December 29, 2011 by galudwig
About half an hour ago, I decided to use the WordPress “tag-browsing” feature to see what people had been writing on their blogs on the topic of “capitalism”.
While there were a few great posts out there, such as this one by kotzabasis on his attempts to reason with a professor of economics from the university of Athens, most were rather depressing. Capitalism is understood as something inherently evil and immoral, a kind of government policy which makes the rich richer and the poor poorer and which requires everyone to idolize greed and money. This betrays a fundamental misunderstanding of the natural processes of a free market and of what capitalism as a “system” is.
While I hesitated to single out one post to rant on and show why these ideas are wrong, I decided to so anyway, because, frankly, it’s just easier and less time-consuming to do so. I think I might do this more in the future as it gives me an outlet for my rants. For now, I chose this post by Henry Karlson on vox-nova.com because a) it is entirely representative of the kind of ideas about virtue and capitalism, both online and in real life, with the overwhelming majority of the population, b) it writes from a more religious perspective, rather than the usual, beaten-down, socialist/revolutionary one and c) it is eloquent and well written. Apologies for any possible typos or unguided thought-processes, I’ve been writing (for work) all day and don’t really feel like rereading and editing 🙂
Karlson begins with the following statement,
One of the problems of the modern capitalistic society is that capitalism is, at best, a-moral, and at worse, immoral, and those who use capitalist ideology as a hermeneutic for life are incapable of understanding the pursuit for virtue. Money is turned into the end one must seek, so that money becomes identified with the good.
Though the first quarter of this is true (capitalism is, indeed, amoral; but it is NOT immoral), the rest is not. There is nothing in capitalism’s “rules”, or rather, the lack of them, that says that people should only desire more money, that money is “good” or that “virtue” is not worth pursuing. A free society with a free market means that individuals each have their own preferences and value scales on which they order what is important for them and what isn’t. The fact that most people desire material well-being is not a consequence of capitalism, nor is this even a bad thing. Individuals will produce on the market that which other individuals desire, and profit will flow to those who are best at predicting the future wants of the public. If tomorrow, we suddenly find ourselves in a world where people on the whole no longer desire luxury products, entertainment, cars etc.., but instead art, literature, or whatever is “virtuous” from your point of view, then the market would quickly reinvent itself and accommodate these new needs.

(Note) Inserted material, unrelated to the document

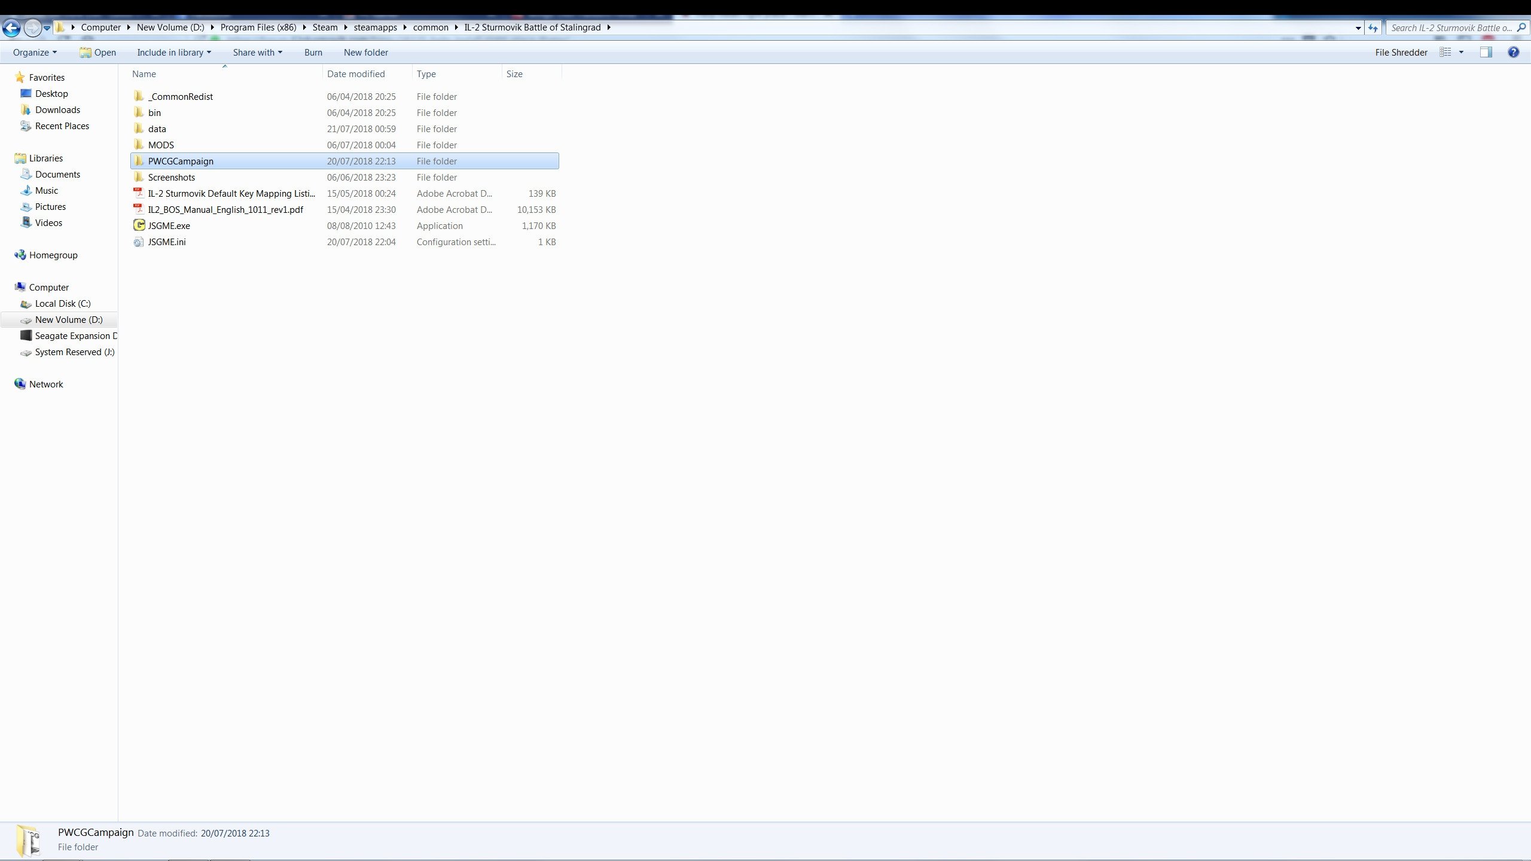Click in the Search IL-2 Sturmovik field
The width and height of the screenshot is (1531, 861).
pyautogui.click(x=1450, y=28)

Money is the tool by which we engage in calculation, and determines our purchasing power, just like birth would do so in a feudalist society, and political connections in a socialist one. But in no way does it change the values we have and the products we desire. People who claim that capitalism is the cause of people not being “virtuous” should take it up with the people themselves, not with the market, which is only shorthand for the whole of voluntary relations between individuals by which goods and services are produced and distributed among the people, and nothing more.
Is it any wonder that when vices, such as lust, can be used to make money, they are embraced by a capitalistic society, while the virtues are slowly seen as outdated and worthless for the world of today?
Are social relationships not virtuous? A “capitalistic society” is one in which the government does not interfere in the spontaneous order that evolves when individuals are free to use their body, mind and property in whichever way they see fit, to make contracts and transactions with one another based on mutual benefit. Again, if, according to your own definitions of virtue, society seems to be becoming a cesspool of filth and vice, then this is a direct consequence of the individual preferences of the people, not of the system by which they may do business with one another. How could it be any more virtuous –in fact, how could it not be any less virtuous– if people were not free to live their lives, but were forced, by threat of violence, to act in a specific way?
On population growth,
The promotion of life is not the same thing as the promotion of large populations – the promotion of life is the promotion of the dignity of life, which requires the promotion for the common good and the virtues required for social harmony. When populations are low, and in need of more workers to sustain themselves, increasing population sizes can be good.
But who defines what the “common good” or “the virtues required for social harmony” are? The intellectuals? The state? Or every individual for themselves?
Also, one cannot promote large populations, one can only pass laws, outlawing individuals to have children, or threatening them with violence or taking their means of subsistence from them in order to make them behave in a certain way. The self-declared “expert” who claims to be able to not only determine the optimal size of the population or the conditions for full employment in the economy neglects to mention that the only means by which this “stabilization” can take place is by means of violence. Is this virtuous? Is this good?